• **TASK BRIEF**:
Please transcribe the part of the hospitality minister article below that opens with the words "MPs have thrown" and closes with "and employment contributions.".

• **EXCERPTED TEXT**:
-=-=-

Monday’s parliamentary debate in response to the #seatatthetable campaign saw lawmakers from all parties express support for the prospect of a minister for hospitality. So, it’s now down to the government: does it respect hospitality enough to give the industry its own seat at the table.
MPs have thrown their backing behind the creation of a bespoke minister to represent the UK’s hospitality industry.
The motion made the parliamentary agenda after a petition gained more than 200,000 signatories, with hospitality celebrities such as Tom Kerridge and James Martin endorsing the move.
The “SeatAtTheTable” campaign sought to highlight political disparity between hospitality and other sectors such as the arts and sports: both of which already have bespoke ministerial representation despite comparatively similar in size with respect to revenue and employment contributions.
The notion of a minister specifically dedicated to hospitality appeared to gain crossparty support in a House of Commons debate on Monday, alongside a number of other, more immediate support measures. Whilst no direct action will follow on from the discussion, it is thought likely that the vocality of support will place increased pressure on Downing Street to ramp up the level of aid available for hospitality businesses.
As of the latest reckoning, it is thought that the government’s lockdowns have cost British hospitality in excess of 600,000 jobs.
“There was a clear and highly encouraging demonstration of strong cross-part support for an extension of the VAT cut and the business rates holiday,” she remarked. “These are going to be crucial if we hope to see businesses survive the year. Equally clear is that a great many MPs recognise that this additional support will be necessary if the sector is to survive and lead the national revival.”
“It was incredibly positive to hear so many MPs being vocal advocates of the hospitality sector,” she continued. “There was unanimous recognition of our importance economically and socially. It was particularly pleasing to hear parts of the sector like nightclubs, wedding venues and conference centres being lauded – businesses that have not grabbed headlines in the way that other sectors have, but are no less important, as the debate recognised.”

-=-=-

• **AVAILABLE DATA**:
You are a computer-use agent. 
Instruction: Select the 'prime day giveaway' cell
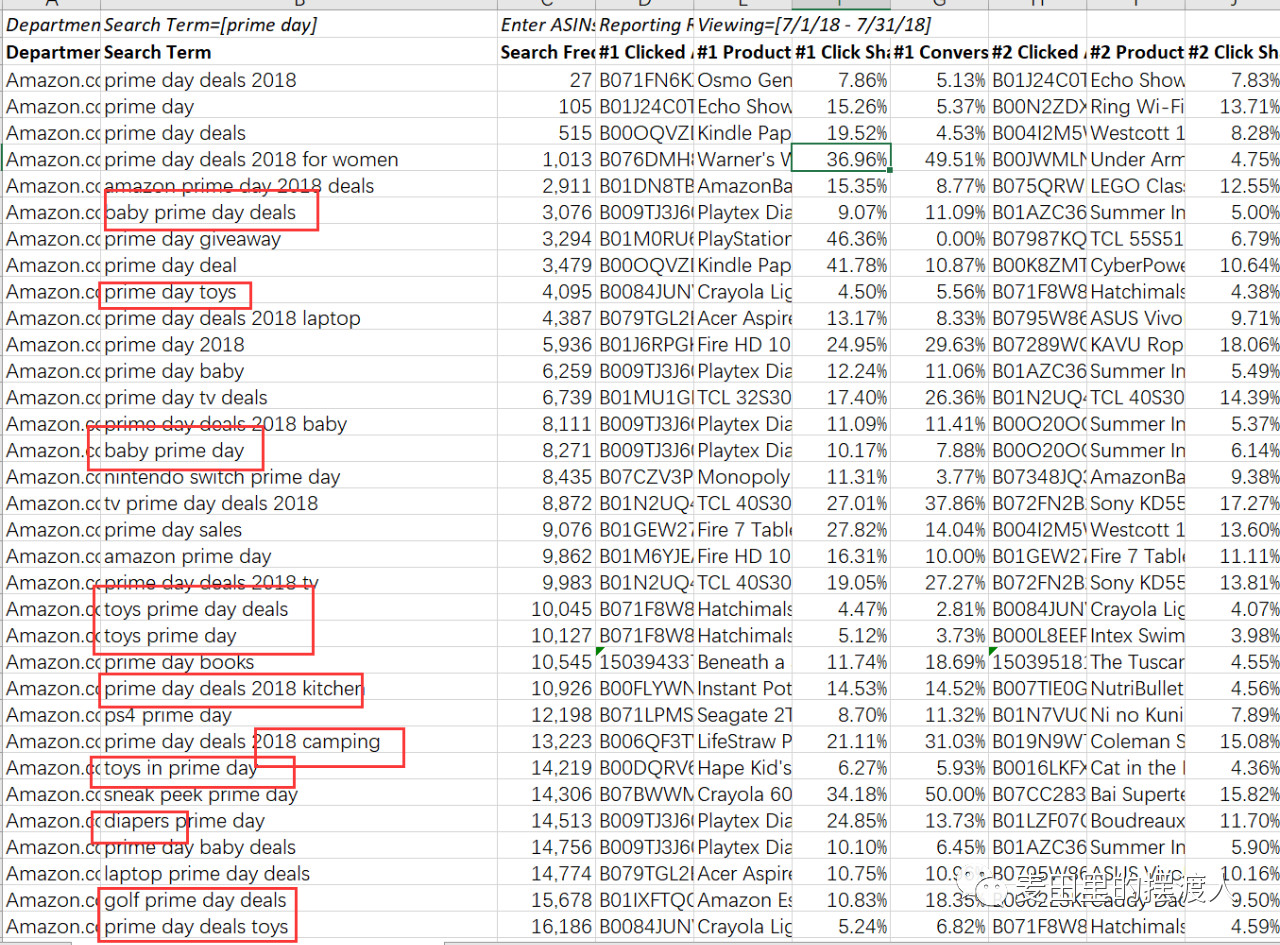coord(192,239)
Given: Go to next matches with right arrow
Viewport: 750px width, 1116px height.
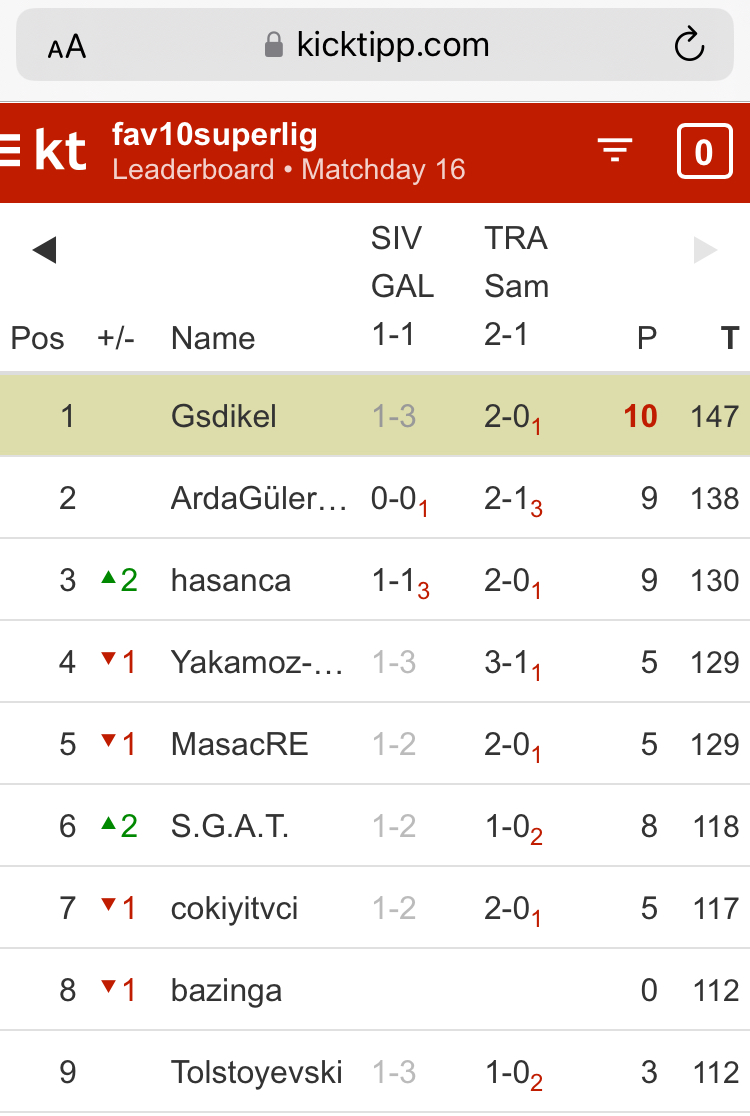Looking at the screenshot, I should pos(705,250).
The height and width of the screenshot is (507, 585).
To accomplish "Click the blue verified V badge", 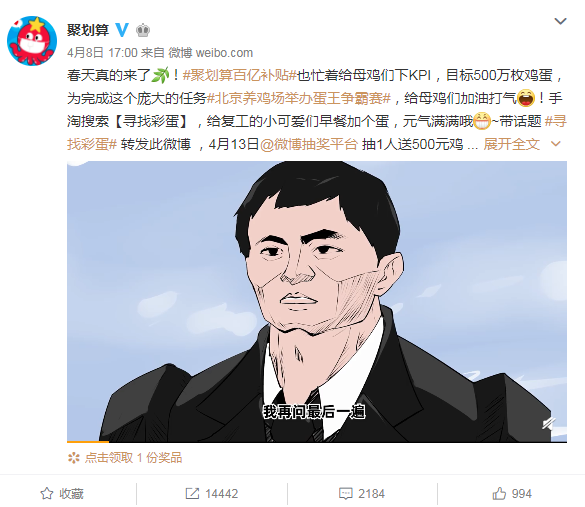I will pos(122,30).
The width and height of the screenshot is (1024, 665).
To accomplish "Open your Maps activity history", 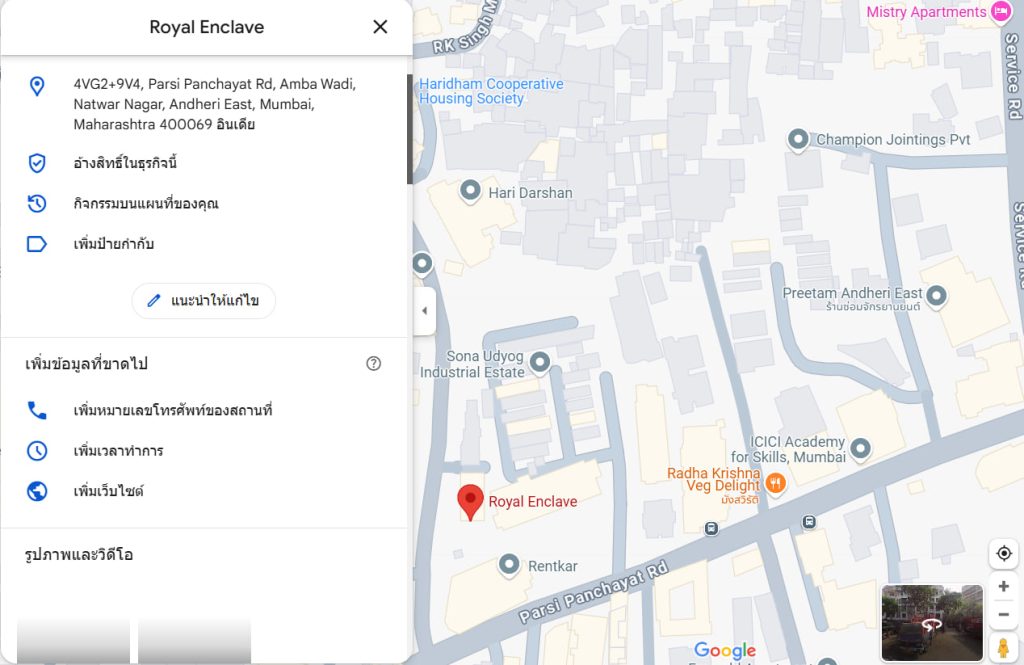I will pos(145,204).
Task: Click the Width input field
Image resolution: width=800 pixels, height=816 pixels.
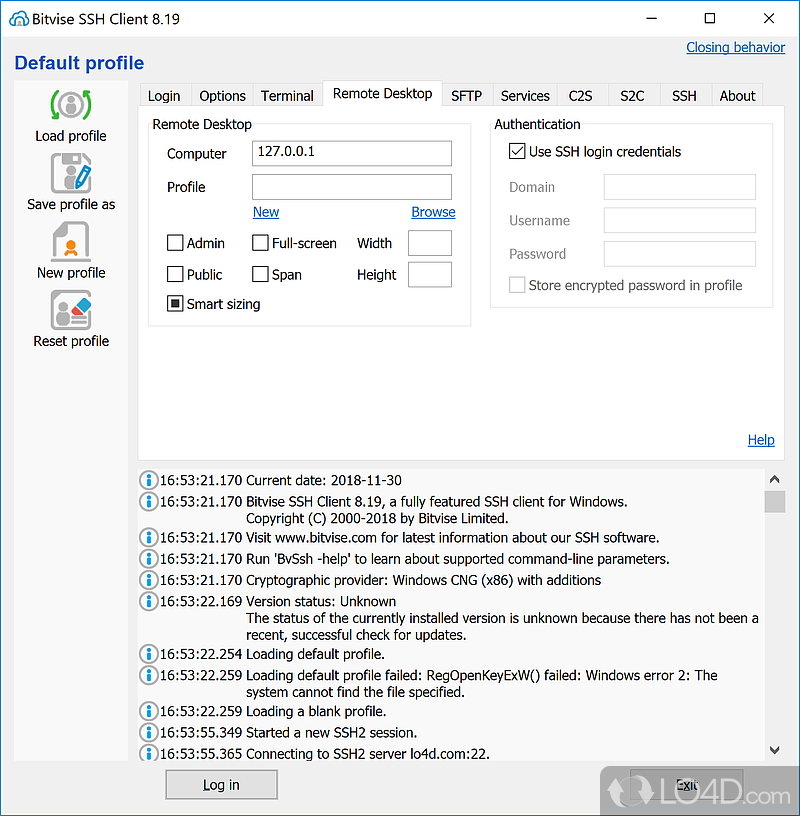Action: tap(430, 243)
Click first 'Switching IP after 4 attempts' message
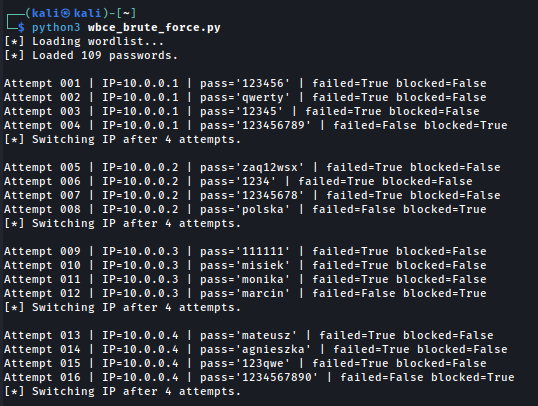This screenshot has height=406, width=538. [x=122, y=139]
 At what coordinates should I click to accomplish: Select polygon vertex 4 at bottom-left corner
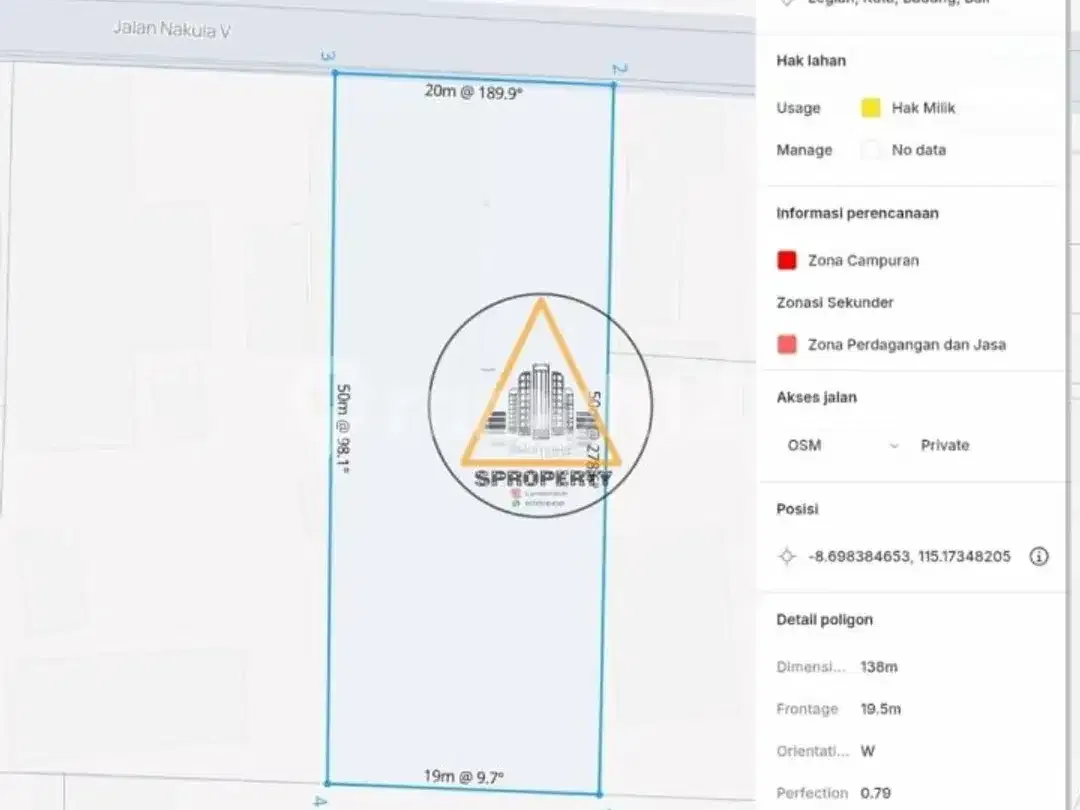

-=-=-

• **OUTPUT OF THE TASK**:
MPs have thrown their backing behind the creation of a bespoke minister to represent the UK’s hospitality industry.
The motion made the parliamentary agenda after a petition gained more than 200,000 signatories, with hospitality celebrities such as Tom Kerridge and James Martin endorsing the move.
The “SeatAtTheTable” campaign sought to highlight political disparity between hospitality and other sectors such as the arts and sports: both of which already have bespoke ministerial representation despite comparatively similar in size with respect to revenue and employment contributions.